L’estensione della responsabilità e del ruolo dello Stato e le politiche keynesiane sono state costruite come risposte alla crisi del ’29 e alla disoccupazione e all’impoverimento di massa che ne seguì. La gestione stabilizzante del ciclo macroeconomico, il pieno impiego e il welfare sono stati alla base del compromesso keynesiano, cosìcome il circuito lavoro-tassazione-servizi è stato a fondamento della cittadinanza welfaristica. Nonostante le necessarie distinzioni fra momenti storici sono oggi in molti, a sinistra, a rivendicare la persistente attualità della lezione keynesiana. Ma cosa intendere esattamente per lezione keynesiana?

Relazioni: Ruggero Paladini e Carlo Galli

Coordina: Chiara Giorgi

• Il lavoro nella globalizzazione neoliberistica

In un’epoca in cui si parla di “fine del lavoro” (Rifkin) l’ingresso sulla scena mondiale di paesi come la Cina consente di affiancare a delocalizzazioni immense dai paesi sviluppati verso i paesi emergenti – che avvengono anche grazie alla diffusione delle nuove tecnologie della comunicazione e dell’informazione – il raddoppio delle forze di lavoro a livello mondiale, però a bassi salari. Le diseguaglianze si moltiplicano (tra paesi e all’interno dei singoli paesi) e al loro fondamento c’è una drammatica svalutazione del lavoro, sul piano quantitativo – con l’esplodere della disoccupazione nei paesi sviluppati – e sul piano qualitativo, con il dilagare della precarietà e della atipicità , fino a giungere alla job catastrophe al cuore della crisi globale esplosa nel 2007/2008

Relazioni: Paolo Guerrieri e Salvatore Biasco

Coordina: Giancarlo Monina

• L’esplosione delle diseguaglianze nel mercato del lavoro

Nel 1979 il rapporto tra la retribuzione di un lavoratore mediano e quella di un top manager era di trenta volte, agli inizi degli anni 2000 quel rapporto era salito a duecento e anche a quattrocento volte.

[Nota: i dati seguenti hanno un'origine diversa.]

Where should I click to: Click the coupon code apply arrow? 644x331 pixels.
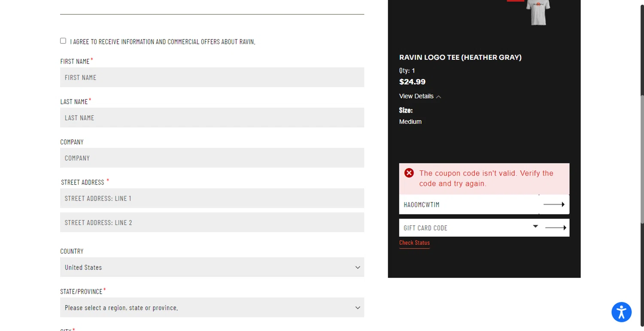tap(554, 205)
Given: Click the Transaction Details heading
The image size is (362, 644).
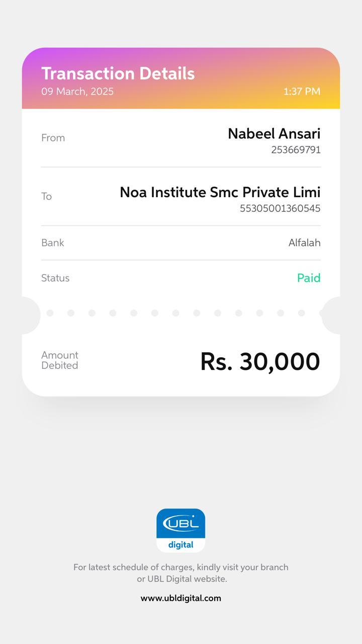Looking at the screenshot, I should pyautogui.click(x=118, y=73).
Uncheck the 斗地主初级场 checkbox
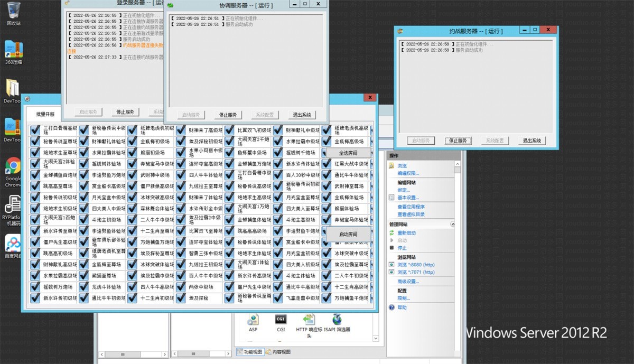 [85, 220]
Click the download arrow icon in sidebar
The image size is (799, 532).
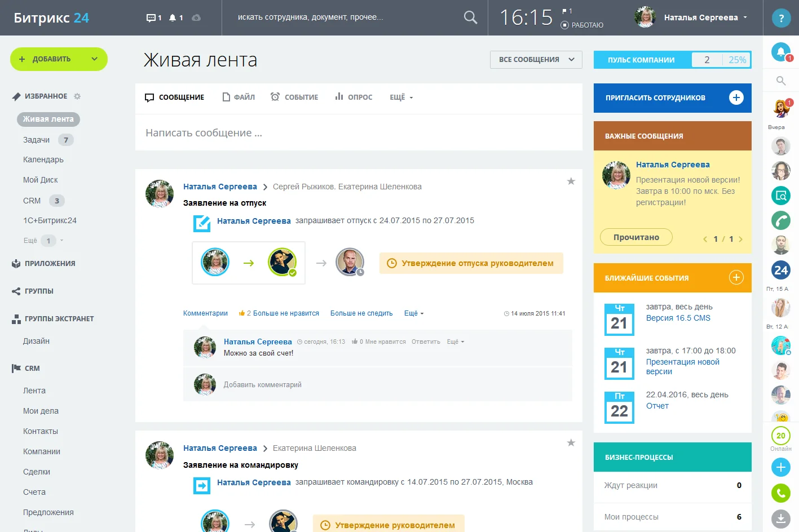coord(781,518)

Obiettivo di questo seminario è quello di concentrarsi sull’andamento delle disuguaglianze nel mercato del lavoro, delineando possibili misure di contrasto.

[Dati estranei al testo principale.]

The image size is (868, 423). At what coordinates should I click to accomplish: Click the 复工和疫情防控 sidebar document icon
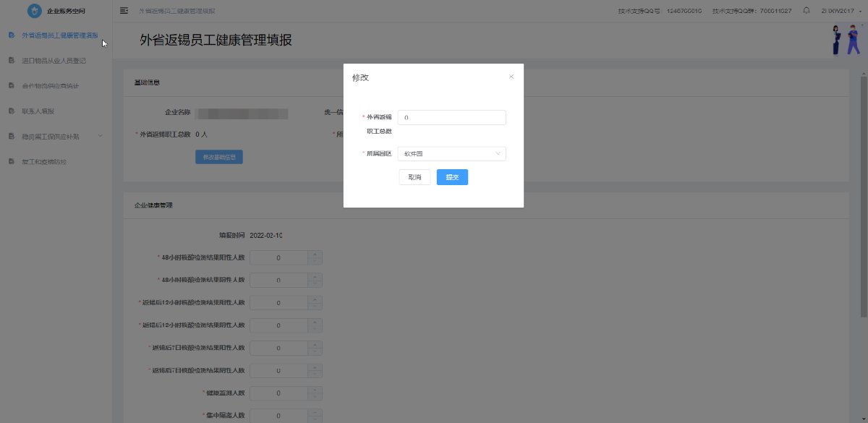11,161
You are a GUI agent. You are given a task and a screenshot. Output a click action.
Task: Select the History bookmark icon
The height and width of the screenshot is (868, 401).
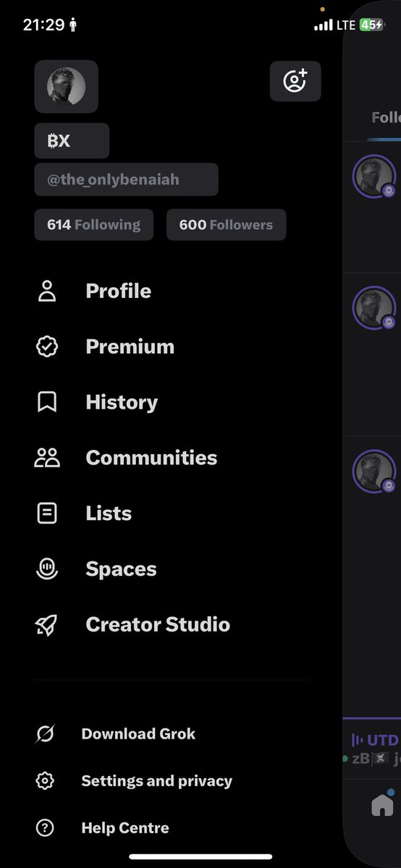(47, 402)
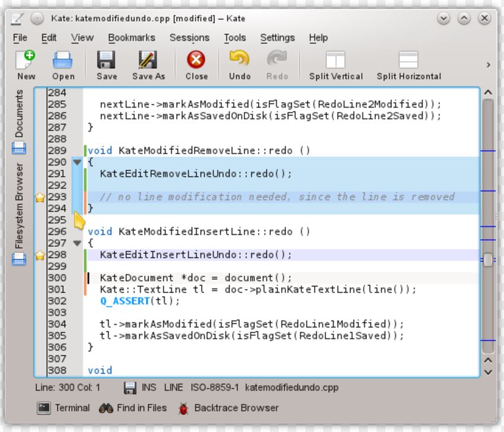Screen dimensions: 504x432
Task: Open the Sessions menu
Action: tap(189, 37)
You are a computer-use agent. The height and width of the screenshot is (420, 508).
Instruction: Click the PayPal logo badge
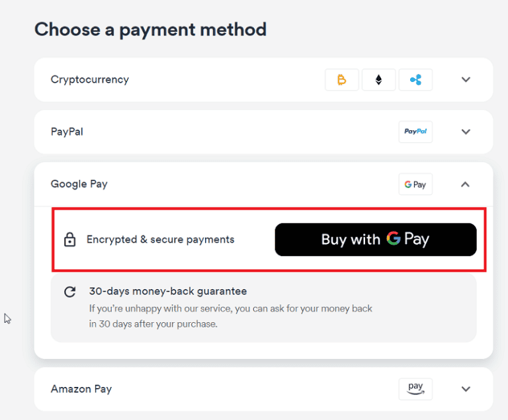[x=415, y=132]
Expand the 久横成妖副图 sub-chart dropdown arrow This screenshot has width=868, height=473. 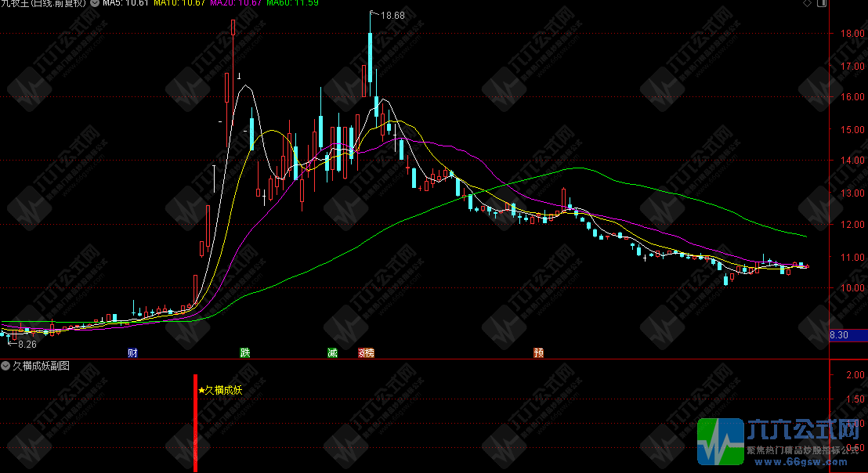point(6,366)

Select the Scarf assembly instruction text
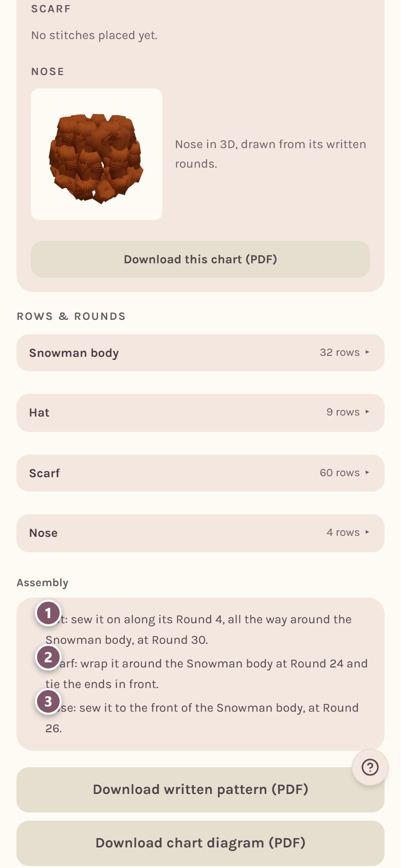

Relazioni: Michele Raitano e Elena Granaglia

Coordina: Laura Pennacchi

• Lavoro, rappresentanza politica e sociale e democrazia

Finanziarizzazione, frammentazione e globalizzazione delle fonti di lavoro, trasformazioni e deroghe nella contrattazione sindacale, hanno prodotto già dagli anni 80 -90 il territorializzarsi sia della lotta sindacale che della lotta politica (distretti + leghe, divaricarsi delle questioni settentrionale e meridionale). Più di recente il disgiungersi di quel nesso storico tra lavoro e rappresentanza sembra portare alla ricerca di una rifondazione della rappresentanza direttamente sull’individuo in quanto cittadino (aggregato nei social networks?) e come tale portatore di diritti (anche sul lavoro).

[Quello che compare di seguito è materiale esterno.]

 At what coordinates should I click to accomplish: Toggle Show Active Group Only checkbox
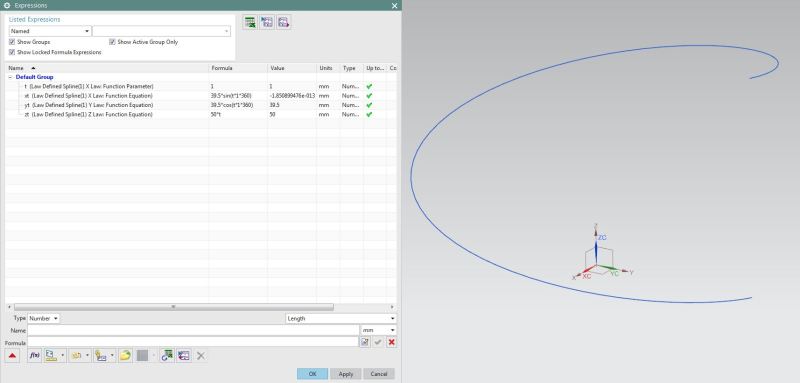coord(112,42)
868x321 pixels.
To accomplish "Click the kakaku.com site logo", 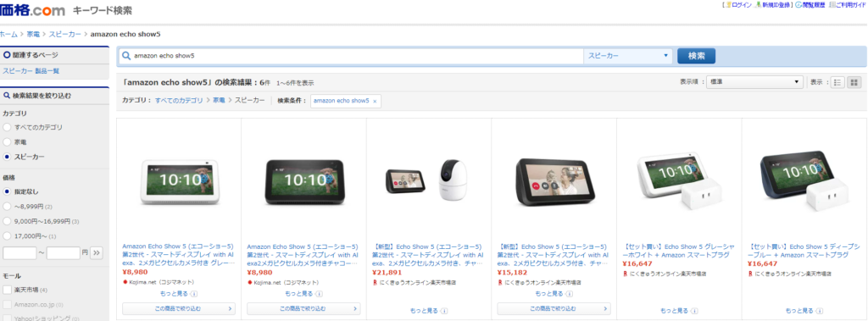I will [x=32, y=9].
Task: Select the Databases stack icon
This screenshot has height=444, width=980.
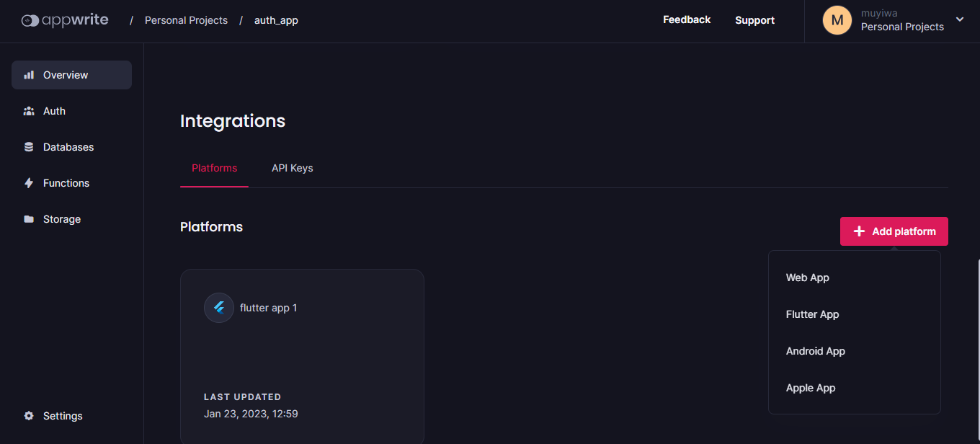Action: tap(29, 147)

Relazioni: Mariuccia Salvati e Massimo Paci

Coordina: Catia Papa

• Lavoro, reddito, cittadinanza

La crisi globale più grave del secolo sta provocando quella che i democratici americani non esitano a definire job catastrophe con profonde implicazioni sulla “civiltà del lavoro”. La contrazione della produzione, del reddito e dell’occupazione stabile e garantita indotta dall’attuale crisi economico-finanziaria investe i fondamenti stessi del modello di sviluppo industriale e capitalistico che vede nel lavoro salariato lo strumento principale di integrazione e mediazione sociale. Nella Costituzione italiana il diritto al lavoro e il diritto a un'”esistenza libera e dignitosa” sono fortemente connessi, riguardando dunque potenzialmente tutti i cittadini. A eccezione di quanti invocano più mercato, la tensione egualitaria che attraversa la Carta anima ancora oggi il dibattito sul destino del lavoro quale asse della cittadinanza, ovvero sulle proposte ed esperienze europee di reddito minimo garantito o di reddito universale.